Other Creating a Family Resources You Will Enjoy
- HELP! This Isn’t What I Expected (Older Child Adoption)
- How Children Process Adoption at Different Ages
- Practical Tips for Disciplining While Maintaining Attachment with Deborah Gray
(With thanks to Carol Lozier’s great blog In My Child’s World-Strategies for Foster and Adoptive Parents for first bringing Jen Hatmaker’s blog to my attention.)
First published in 2011; Republished in 2017Image credit: Alpha
Suzanne, I agree. It’s a real gem. We are going to permanently link to it on our older child adoption resource page.
Thank you for acknowledging the genuine “postpartum” issues many adoptive mothers face. In my book, The Eye of Adoption, I titled one chapter “Home, but Not Home Free.” We celebrated the end of an 8-year wait for a child with friends and family, but I felt traumatized and, of course, still had to wait for the birthmother’s rights to terminate. Adoptive mothers are a unique breed of women: strong, compassionate, resolute, and determined to love with everything we’ve got! I am three years into our open adoption and happy to report that I have found “normal”. I congratulate all the women in this thread on their families!
Wow, Fantastic article, it’s so helpful to me, and your blog is very good,
Good post, I always like yours and learn something.

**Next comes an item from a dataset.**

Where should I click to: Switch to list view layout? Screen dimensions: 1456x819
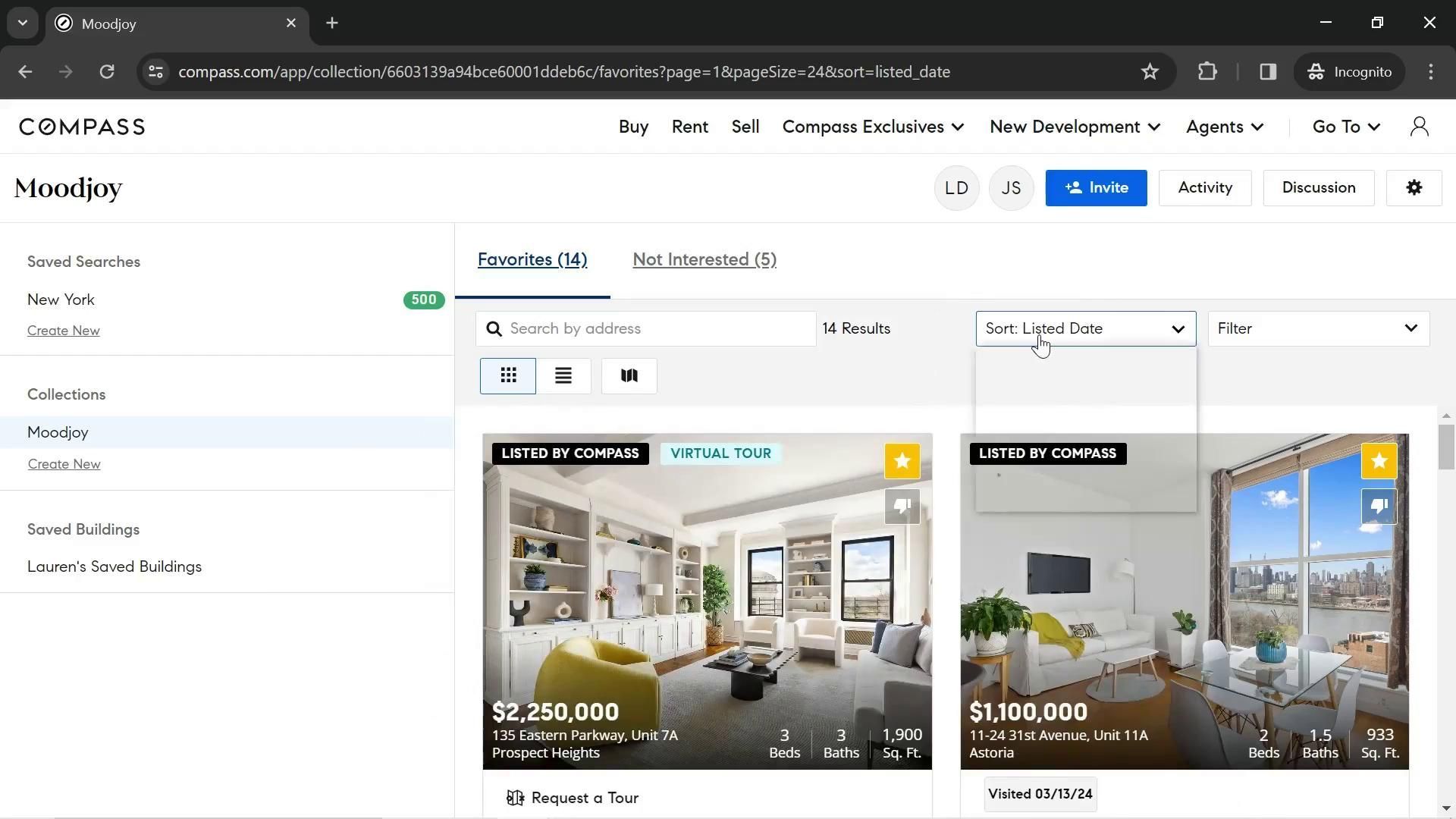click(x=563, y=375)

Thank you for your show and all that you do to help educate us.
Thank you for the great information!
Thank you for bringing light to this subject! I am sure there are many people who might feel this way but are scared to admit it,
Happy ICLW
We adopted two girls, they were both 4 yrs when they came to us from foster system in CA. They now are 19 and 21, both have children of their own, still struggle very much. My husband and I have struggled with isolation for 15 years. These girls came to us with lots of trauma baggage and when they were teenagers we did find a community of “the Kinship Center” . However, now that they are not living in our home, the therapy has stopped and our support from other adoptive parents is very distant. The scars from their early trauma live with us forever. One never attached well to either of us, she still is very distant and her daughter, my grandaughter just turned 1 yr old. I don’t know her at all and I don’t know her mother, my daughter, much either. Our other daughter attached immediately to us and is very attached now. However, she has made some bad relationship choices. We still love and cherish both of them, but its still a struggle 17 years later. I keep praying for guidance and wisdom. God has a plan for us all! Keep up the Faith!

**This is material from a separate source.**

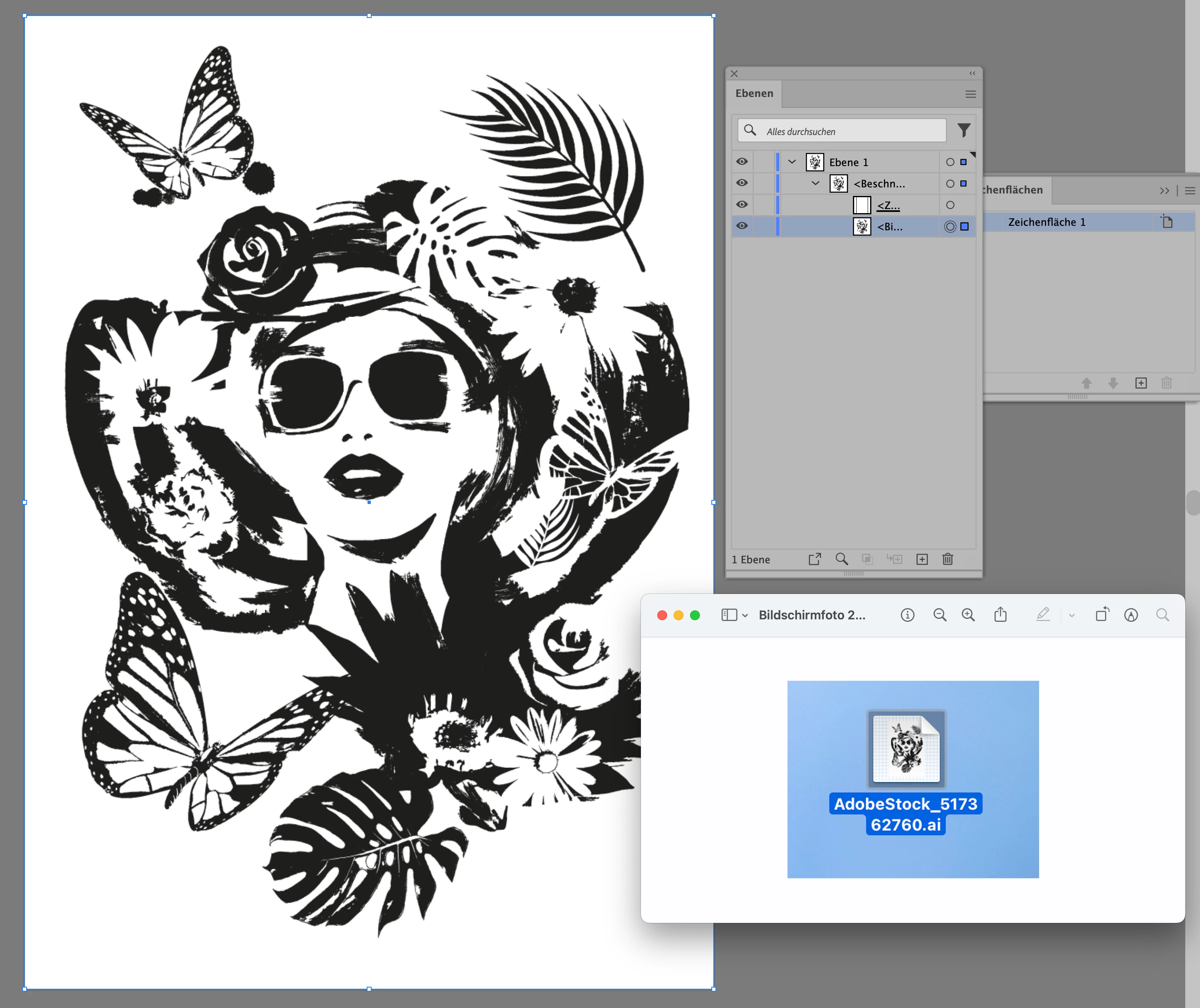The width and height of the screenshot is (1200, 1008).
Task: Hide the <Bi...> image sublayer
Action: click(x=742, y=226)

Karen, I am so sorry for your pain and glad that your daughter have you to walk their journey with. The Kinship Center has been on our show as a guest before. Good people.
I totally agree – I think Jen’s post was by far one of the best pieces of writing I’ve ever read on adoptive parenting. Thanks for posting this here. More people should be reading it!
The first one was a gem and our adjustment was similar to most any new parent (though, interestingly enough, we didn’t receive the level of support that new parents of a newborn typically receive – including no paid time off!). The second one has special needs and I will admit that I went through a roller-coaster of emotions that impacted my attachment to her: from elation when she would exhibit progress to resentment when she had issues (of course this wasn’t fair to her either since her brother gets a lot more slack). Now one year later we are settling into the new normal which does include lots of therapies and doctor visits. I still struggle to make sure that I am giving my son adequate attention.